Problem:
Reproduce the rows below word for word, from the start of the rows through the line that contains "[x=22, y=369]", with both ends included. Leave the pictures out of your answer.

(Data drawn from a collection)
-- BEGIN --

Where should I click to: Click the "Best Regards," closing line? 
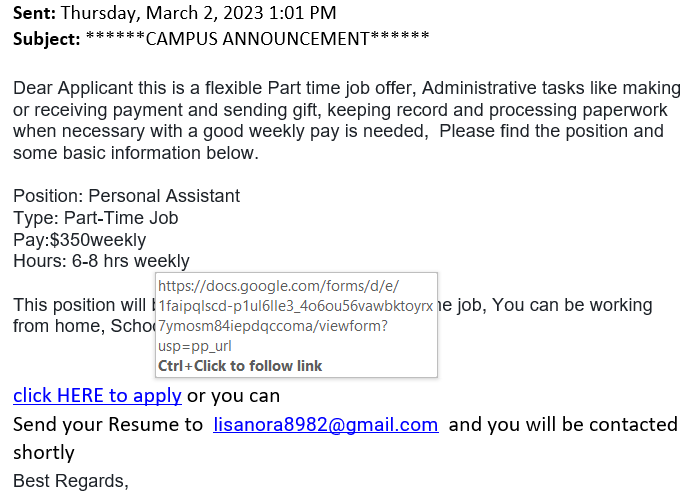tap(71, 481)
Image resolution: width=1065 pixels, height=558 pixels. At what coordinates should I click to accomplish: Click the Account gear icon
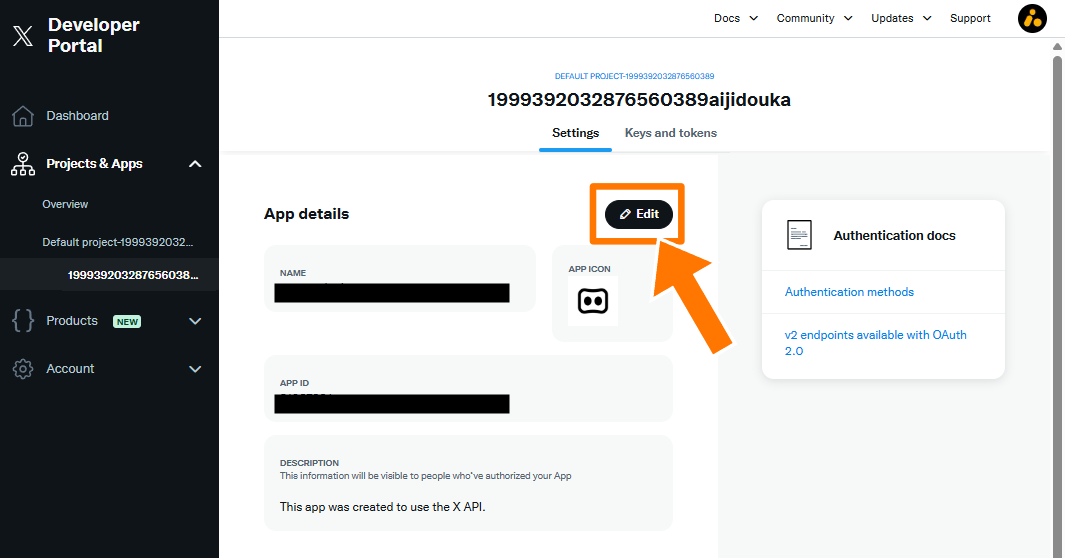[x=22, y=369]
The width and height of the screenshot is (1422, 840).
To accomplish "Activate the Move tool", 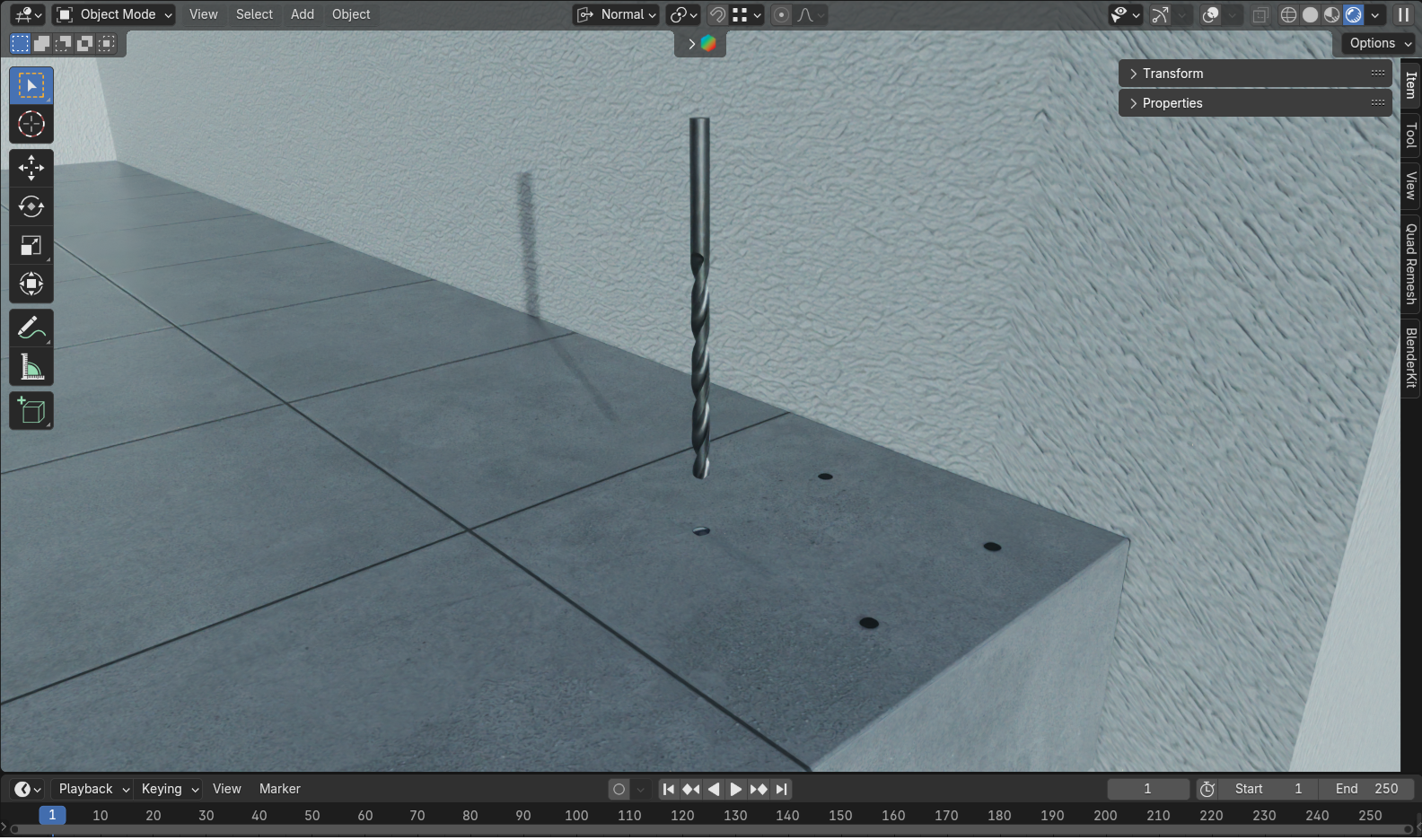I will [x=31, y=168].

-- END --

The solution:
Where should I click to: Click the "Best Regards," closing line? 
tap(71, 481)
Image resolution: width=1065 pixels, height=558 pixels. At what coordinates should I click to accomplish: Click the Account gear icon
[x=22, y=369]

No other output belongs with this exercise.